Across the country, young people are experiencing unprecedented rates of anxiety and depression. One group of students who experience mental illness are high achievers from prosperous suburbs like Gold.

Just over half of students served at college counseling centers around the country have severe psychological problems, a 2014 survey conducted by the Association for University and College Counseling Center Directors found. Suicides are at their highest levels in a century. Researchers warn this psychic stress is widespread on college campuses.

"If this is a mental health crisis, if we want to qualify it as such, it's a crisis of young people's mental health," said Sarah Lipson, a psychology professor at the Boston University School of Public Health, where she helps conduct an annual survey of college student mental health.

Lipson blames high admissions standards at selective schools for creating high-pressure academic and athletic environments filled with over-achievers. She also points to technology.

"We're just spending so much time looking down at a screen and not looking at one another,” Lipson said. “Then even within the world that we're looking at on our phone, there's every little bit of comparison, and people's perfect lives being displayed on social media."

All of that undermines well-being, Lipson and other mental health experts say.

Away from home at Trinity, Gold found the freedom of college life was not good for her mental health at first.

"The beginning of the semester was a bit rocky. I think I got my staying-out-late college experience out of the way,” she said. “Sleep is something that is very important to me for my stability and my mood and making sure I'm taking care of myself."

Also that first semester, Gold decided not to continue playing sports, a choice that left her feeling isolated.

“It was a very small school, and I felt like it was really hard for me to connect socially with people if I wasn’t playing a sport because it was a really big student-athlete population,” she recalled.

On campus, studying and going to the gym to work out alone took up a large chunk of her time.
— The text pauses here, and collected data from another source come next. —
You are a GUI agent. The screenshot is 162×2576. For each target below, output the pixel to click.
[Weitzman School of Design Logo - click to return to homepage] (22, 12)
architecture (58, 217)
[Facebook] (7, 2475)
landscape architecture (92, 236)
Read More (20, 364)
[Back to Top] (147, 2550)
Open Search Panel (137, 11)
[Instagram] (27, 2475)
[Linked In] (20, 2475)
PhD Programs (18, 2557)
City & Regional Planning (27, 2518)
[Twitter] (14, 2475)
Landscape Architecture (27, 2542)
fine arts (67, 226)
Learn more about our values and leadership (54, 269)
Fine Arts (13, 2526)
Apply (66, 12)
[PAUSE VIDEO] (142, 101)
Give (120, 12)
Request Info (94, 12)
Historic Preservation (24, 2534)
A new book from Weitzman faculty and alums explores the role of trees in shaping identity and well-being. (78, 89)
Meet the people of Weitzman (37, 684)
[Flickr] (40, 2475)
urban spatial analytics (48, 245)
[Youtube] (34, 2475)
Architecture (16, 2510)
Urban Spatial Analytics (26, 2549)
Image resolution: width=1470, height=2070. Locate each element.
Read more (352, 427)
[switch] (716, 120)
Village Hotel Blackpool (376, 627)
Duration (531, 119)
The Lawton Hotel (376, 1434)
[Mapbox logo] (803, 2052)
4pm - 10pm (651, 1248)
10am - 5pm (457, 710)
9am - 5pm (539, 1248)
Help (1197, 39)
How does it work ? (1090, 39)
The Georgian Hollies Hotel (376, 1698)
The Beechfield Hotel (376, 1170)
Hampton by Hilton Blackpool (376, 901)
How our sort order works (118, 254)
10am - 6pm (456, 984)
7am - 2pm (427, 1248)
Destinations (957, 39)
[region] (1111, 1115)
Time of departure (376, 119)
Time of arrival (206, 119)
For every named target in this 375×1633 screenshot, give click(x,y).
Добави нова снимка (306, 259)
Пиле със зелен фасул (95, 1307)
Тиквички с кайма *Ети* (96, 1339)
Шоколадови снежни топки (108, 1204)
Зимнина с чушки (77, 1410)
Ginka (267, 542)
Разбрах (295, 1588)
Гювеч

She developed an eating disorder. Her obsessive tendencies returned.

"I literally had gotten a 100 on an exam because I had studied a lot, and I still didn't feel good about it,” she said.

Gold was trying to control every aspect of her life.

"If my room wasn’t spotless and color-coded and labeled and if I hadn’t studied and didn’t have my flash cards — each chapter according to a specific color — that would amplify the anxiety,” she said. “I think not having that social connection, or feeling like I couldn't access that social connection, really led to more mental health challenges."

Isolated and depressed, Gold dropped out of Trinity in 2015.

BU’s Lipson said many students like Gold are now heading to college already stressed and depressed, and their increased rates of anxiety come with larger consequences.

"We know that depression is associated with a two-fold increase in the likelihood of dropping out or stopping out of college,” Lipson said. “We know how much every year of college education translates to economic earnings at an individual level, productivity at a societal level."

On campuses across the country, eight in 10 college presidents say student mental health has become more of a priority than it was three years ago, according to a survey the American Council on Education conducted earlier this year. Seventy-two percent of the college presidents surveyed also said they're spending more money now on mental health initiatives than they did three years ago.

With students increasingly isolated and anxious, many four-year colleges are responding by adding more mental health counselors. But 40 percent of students with mental health issues never seek help, according to the National Alliance on Mental Health.

A BU spokesperson said the university has added counselors and trained more than 1,000 members of the campus community in identifying and helping students in distress.

But Lipson said that this approach alone will not sufficiently solve the problem.

“We're never going to be able to meet this demand by continuing to just increase the number of counselors that we have in our counseling centers,” Lipson said. “That's going to be a very inefficient and ineffective approach."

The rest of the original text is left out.